Rejet de l'initiative populaire "contre les abus dans les droits de l'asile"

Commentaire de la conseillère fédérale Ruth Metzler-Arnold

Mots-clés: Asile

Discours, DFJP, 24.11.2002. Les paroles prononcées font foi

Mesdames et Messieurs,

Je suis extraordinairement soulagée et heureuse que nous puissions perpétuer une politique d'asile humaine et raisonnable. Il aurait été déplorable que l'un des pays les plus riches du monde soit le premier à sonner le glas du droit d'asile.

Le résultat extrêmement serré de cette votation témoigne des multiples craintes et de la mauvaise humeur de la population, que j'ai toujours prises très au sérieux et qui me tiendra encore plus à coeur au vu de ce scrutin.
On ne saurait tolérer les agissements de demandeurs d'asile qui abusent de notre hospitalité. Car il en va aussi de la protection des étrangers qui se comportent correctement.
Le Code pénal est l'instrument adéquat pour lutter contre les requérants d'asile délinquants. Afin de mettre un terme à ce type d'abus, il convient d'épuiser les moyens qu'offre le droit pénal.

En outre, les mesures de contrainte prévues dans le droit des étrangers, telles que l'exclusion d'un périmètre déterminé et, en cas d'infraction à cette injonction, la détention, doivent enfin être appliquées correctement.

J'engage instamment les autorités d'exécution et les organes judiciaires des cantons à utiliser les marges de manoeuvre légales et à appliquer les mesures existantes de façon conséquente. J'attends aussi que les possibilités offertes par les lois en vigueur soient réellement et intégralement exploitées.

L'initiative qui vient d'être rejetée a posé les bonnes questions. En revanche, les réponses qu'elle proposait n'étaient ni réfléchies ni réalisables.

En septembre dernier, le Conseil fédéral a soumis aux Chambres un projet de révision de la loi sur l'asile. La mise en oeuvre des solutions qu'il préconise en matière de réglementation des Etats tiers et d'octroi de l'aide sociale apportera de notables améliorations dans les secteurs de la procédure et de l'exécution des décisions. Le Conseil fédéral propose également de nouvelIes possibilités de détention. Il appartient maintenant au Parlement de se pencher au plus vite sur ce projet afin que les mesures proposées soient applicables le plus rapidement possible. Je compte sur le Parlement pour examiner aussi la révision de la loi sur l'asile à la lumière du résultat de ce scrutin.

L'augmentation du nombre des nouvelles demandes d'asile me préoccupe également.
J'ai chargé l'Office fédéral des réfugiés (ODR) d'examiner quelles sont les mesures d'organisation susceptibles d'être réalisées à court terme et celles qu'il conviendrait de mettre en place dans d'autres secteurs pour freiner le mouvement. Nous ferons tout notre possible pour inverser cette tendance.

Les problèmes liés à l'asile présentent toutefois de multiples facettes.
Il faut nous faire à l'idée que les phénomènes migratoires sont planétaires, que le déplacement de populations des pays pauvres vers les pays riches de l'Occident est une réalité et que la Suisse demeurera un pays de destination pour les personnes persécutées et défavorisées.
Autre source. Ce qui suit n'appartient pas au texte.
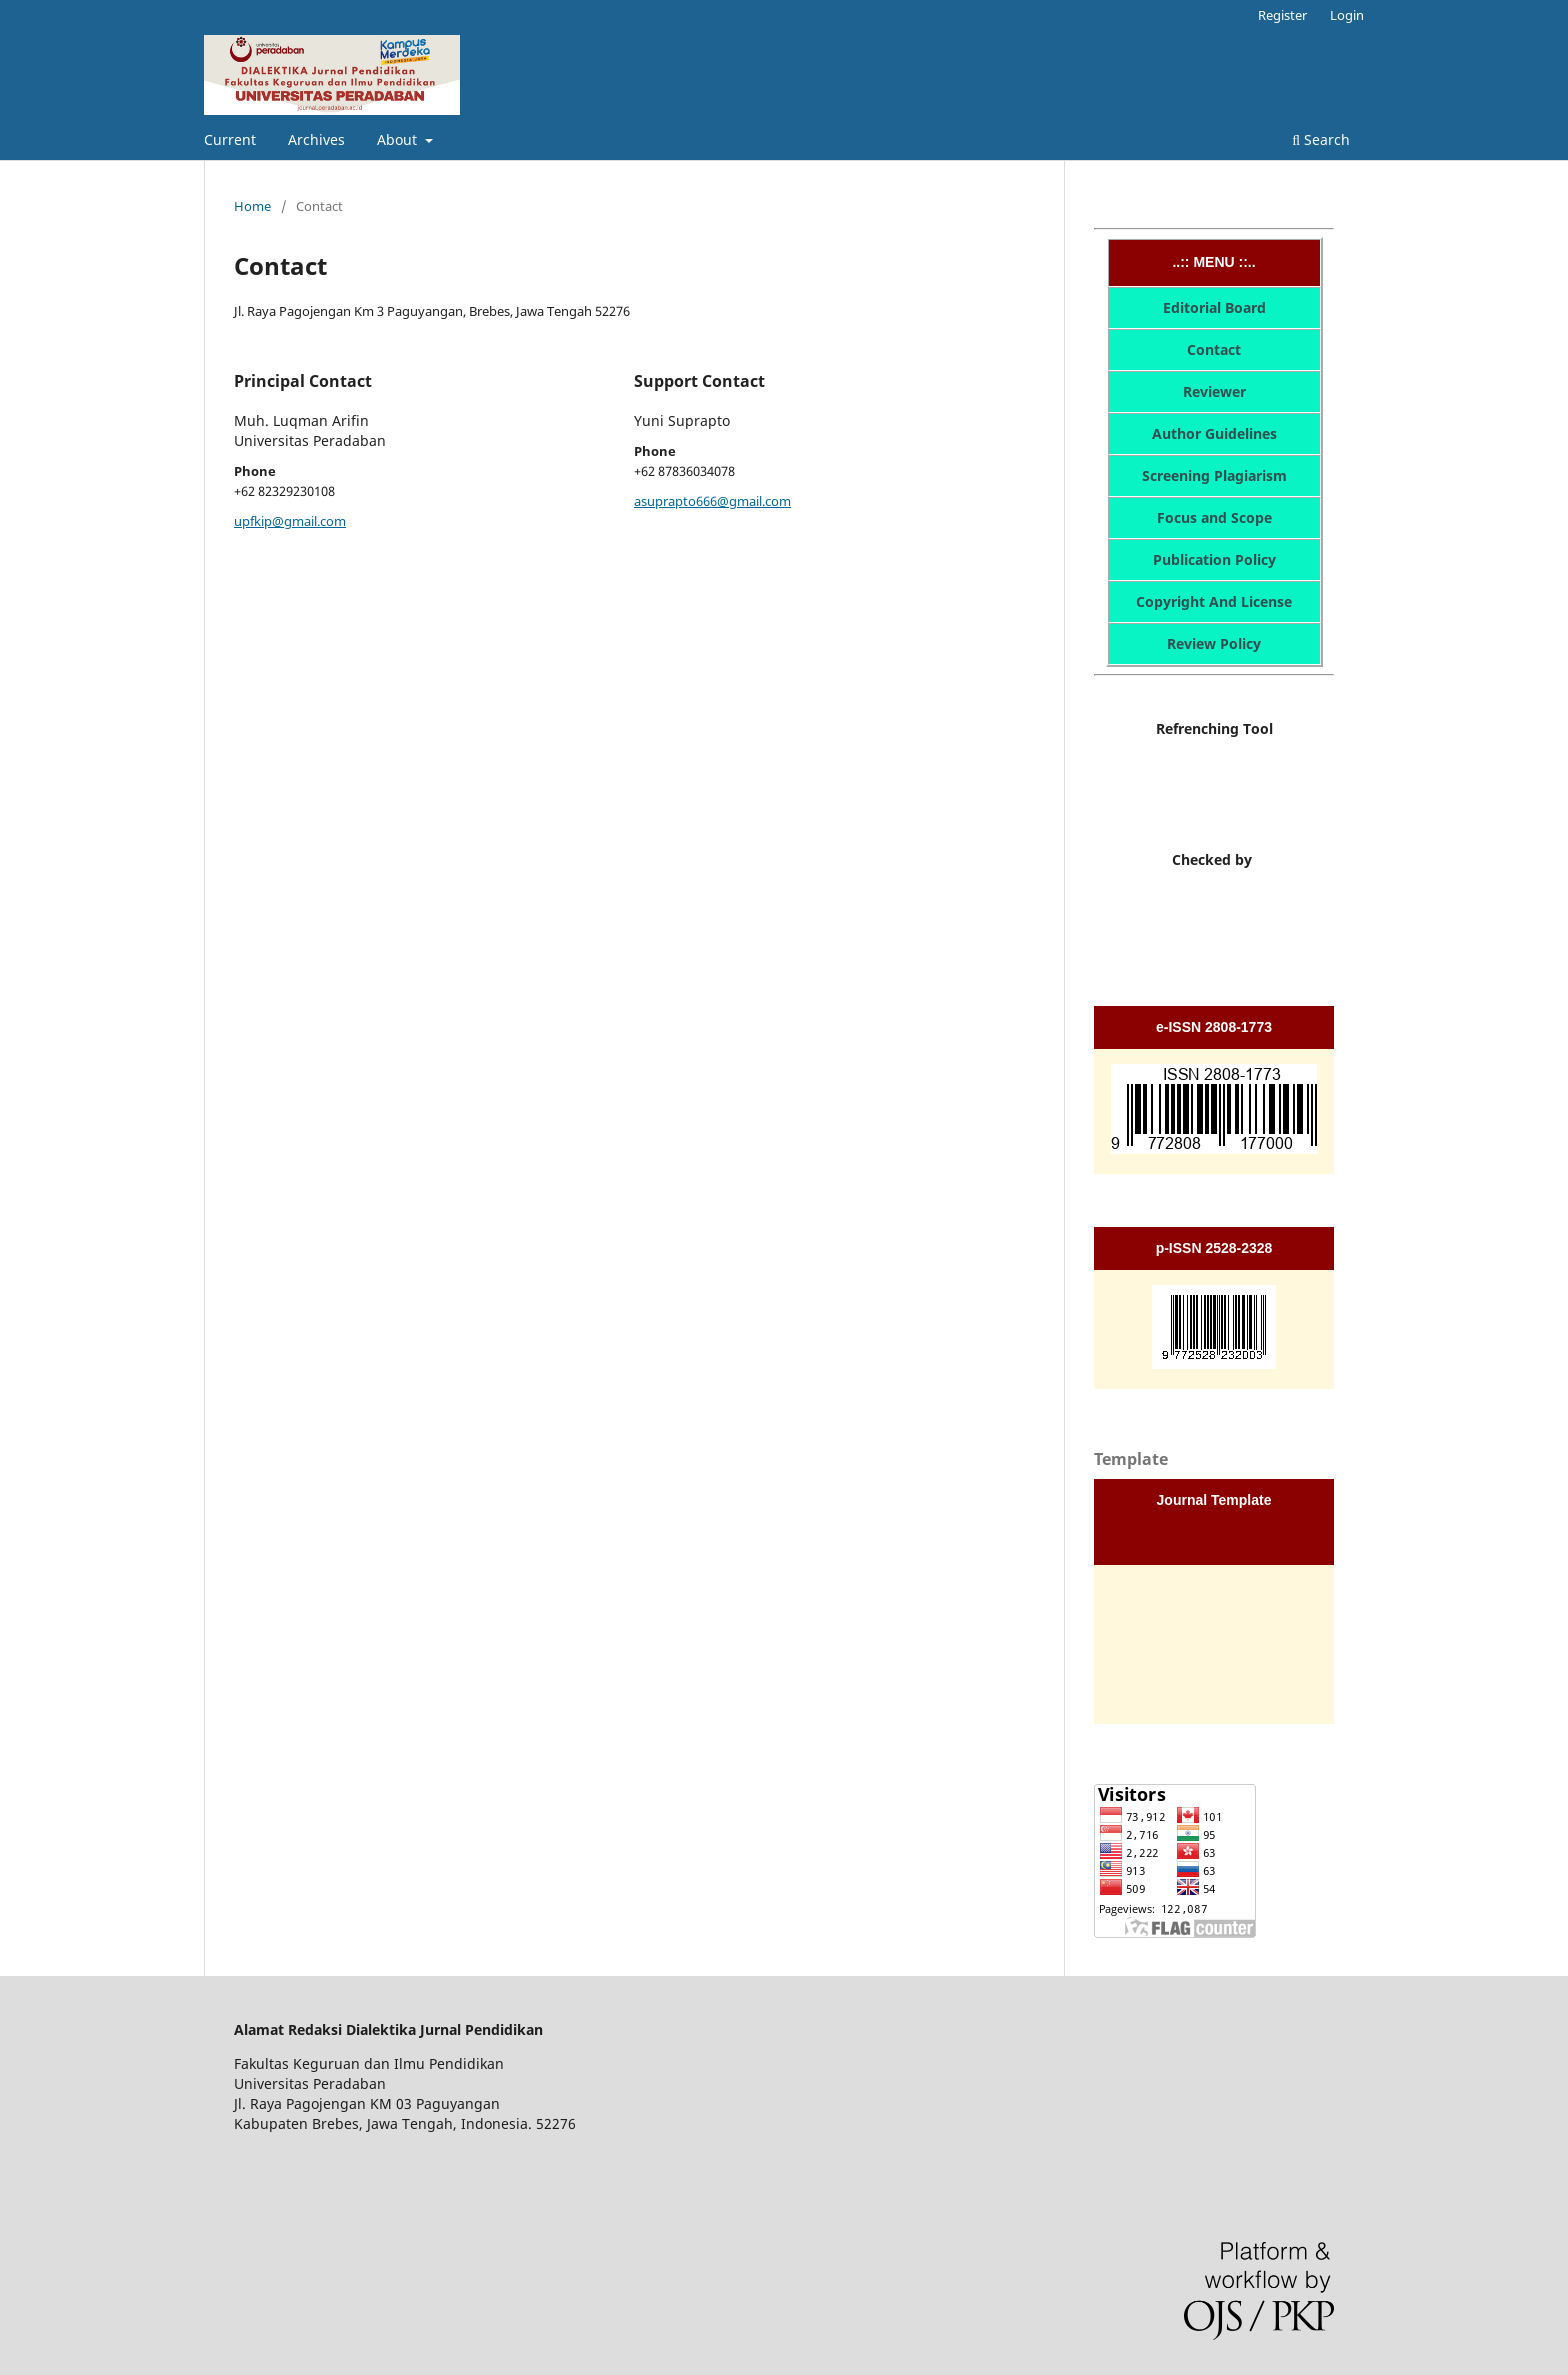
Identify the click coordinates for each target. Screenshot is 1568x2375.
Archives (316, 139)
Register (1282, 15)
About (399, 139)
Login (1347, 15)
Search (1321, 139)
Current (230, 139)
Aucun pays n'est en mesure de résoudre seul ce problème.

Nous allons donc poursuivre et intensifier notre coopération internationale dans le domaine migratoire, afin de rechercher, avec d'autres pays, des solutions communes. Je pense notamment aux Etats européens qui nous entourent et avec lesquels nous collaborons avec pragmatisme, dans un esprit de bon voisinage.
En même temps, nous ne pouvons rester à l'écart des efforts constants d'harmonisation que l'UE déploie dans le domaine de l'asile. C'est pourquoi, nous voulons obtenir l'association de notre pays à la Convention de Dublin.
Nous entendons également poursuivre le dialogue avec les pays de provenance et nous efforcer de conclure avec eux des accords de réadmission.

Je suis vraiment soulagée que nous puissions perpétuer, d'une part, notre politique d'asile humanitaire et, d'autre part, notre lutte systématique contre les abus. Je n'hésiterai pas à réagir avec dureté lorsque ce sera nécessaire. Dans l'application de ces mesures, je compte sur le soutien de toutes les forces politiques qui entendent maintenir la tradition humanitaire de notre pays. Ce n'est qu'ainsi que nous pourrons véritablement tenir compte du résultat de ce scrutin.

Mais j'invite aussi les partisans de l'initiative à contribuer de façon constructive à la solution des problèmes qui nous attendent dans le domaine de l'asile.

La bonne volonté de toutes les forces politiques et sociales du pays s'avère indispensable si nous voulons dépasser l'actuel stade de la confrontation en matière de politique d'asile.